ETH’s relative strength can be attributed to its radical shift in emissions. In the 60 days since the merge, ETH’s total supply has actually decreased by over 5700 ETH. While this may not sound like much, the old emission model would have added over 700k new ETH in the same time period. This is over $1B worth of ETH that has not hit the market in the last 60 days – a massive decrease in selling pressure. 

BNB Price Analysis

It’s been an even more turbulent week for BNB, as CZ is near the heart of the crypto drama. BNB traded as high as $360 and has declined back to its October consolidation zone around $270 – also showing relative strength in the market. Its RSI is nearing oversold and Stochastic is near the bottom of its range – indicating that it has bottomed out in the short-term. Support is at $270, and resistance is at the 50SMA ($290). 

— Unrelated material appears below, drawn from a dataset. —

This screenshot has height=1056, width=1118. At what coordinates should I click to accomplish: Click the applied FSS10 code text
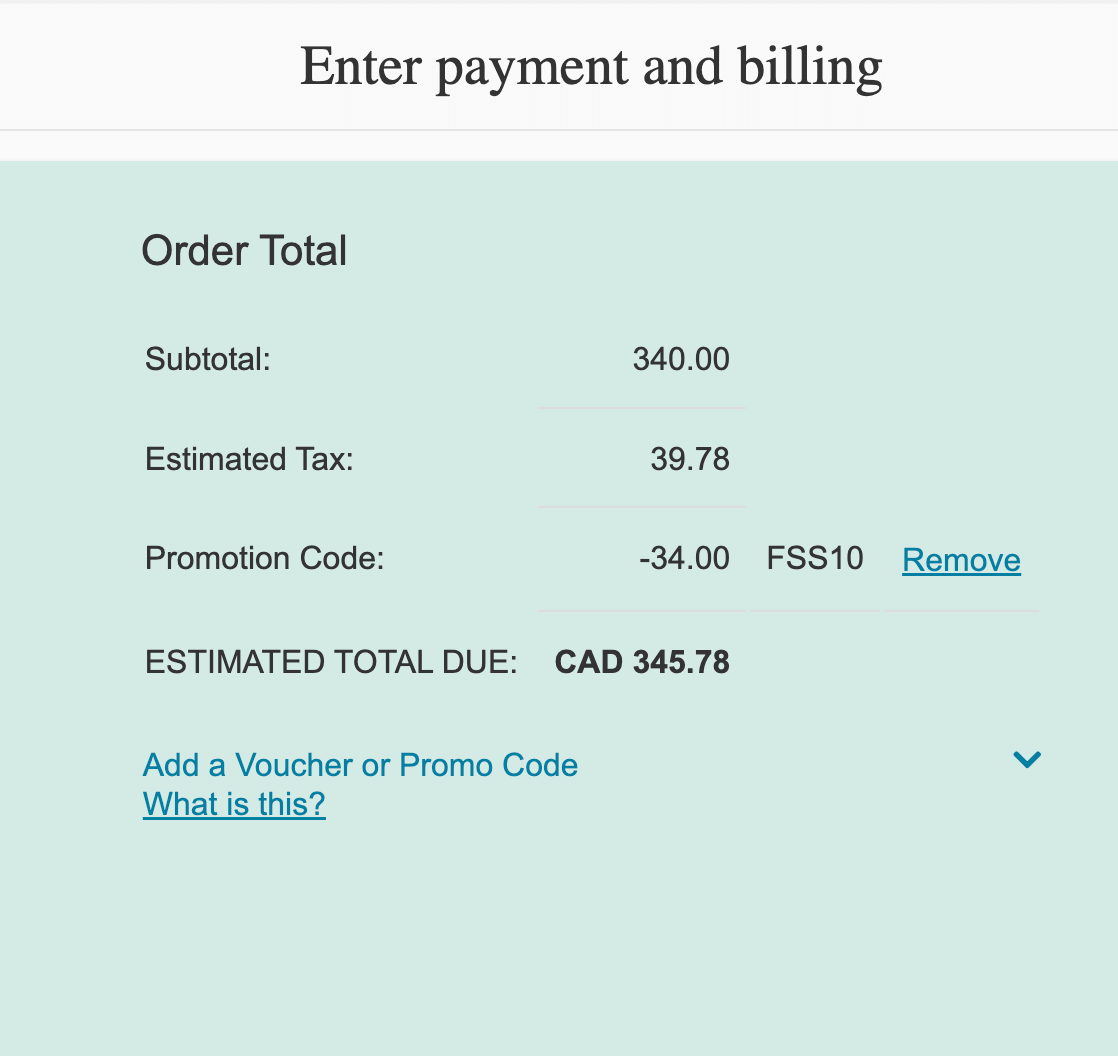click(x=815, y=558)
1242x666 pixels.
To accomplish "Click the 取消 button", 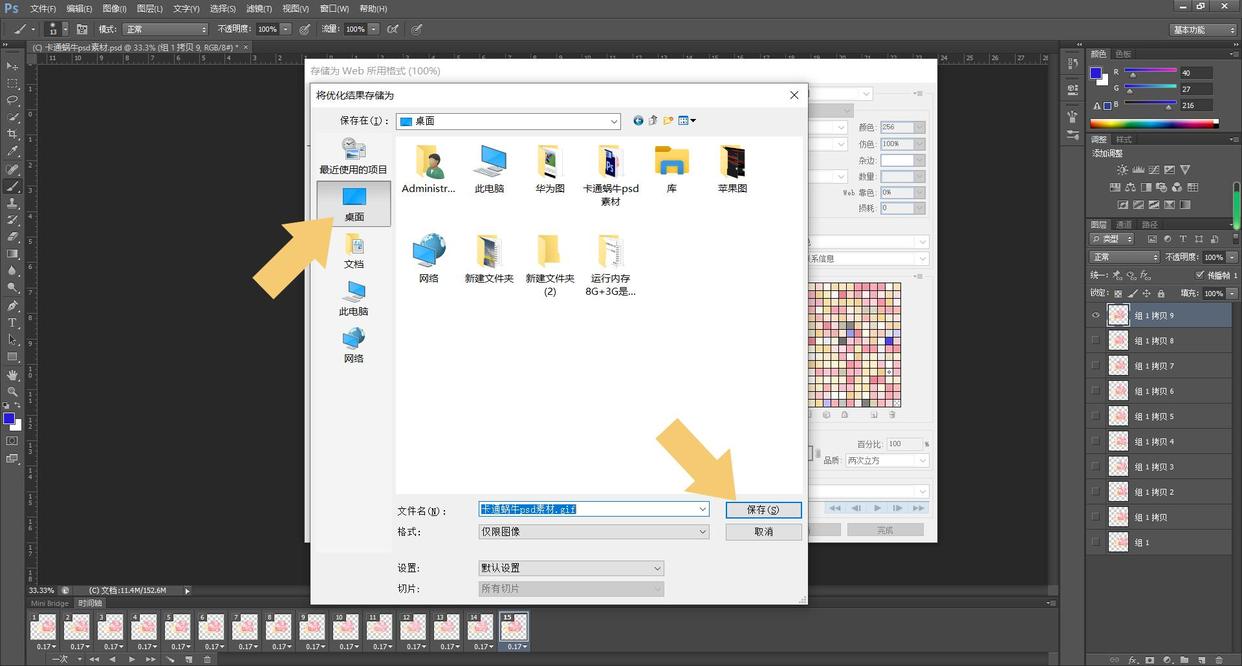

There is some bearish divergence on BNB’s weekly chart as it rejected off the 50SMA last week. This level remains a major resistance zone at $345. Both of BNB’s weekly momentum indicators are neutral as it continues to grind sideways. Support is at its summer low around $180. 

Market Sentiment

Sentiment has swung back to “Extreme Fear” but a level of 24 does not capture the extremely fearful sentiment on crypto social media. With investors acting as if crypto has died completely thanks to SBF, scaling into positions at these levels seems like a good r:r.

Conclusion

It’s been a shocking week, and the insolvency/bankruptcy of FTX is perhaps the most difficult for the industry since Mt. Gox. It is impossible to say for sure if the bottom is in, but BTC is trading near levels that would historically indicate the end of the bear market is close. It could go as low as $13-14k, but those supports seem strong and holders’ resolve is also strong. The biggest unknown right now is how deep the FTX contagion goes – however, CZ’s message that Binance will help projects in a liquidity crunch brings a glimmer of hope. Trade extremely cautiously during this time.

NFA. DYOR.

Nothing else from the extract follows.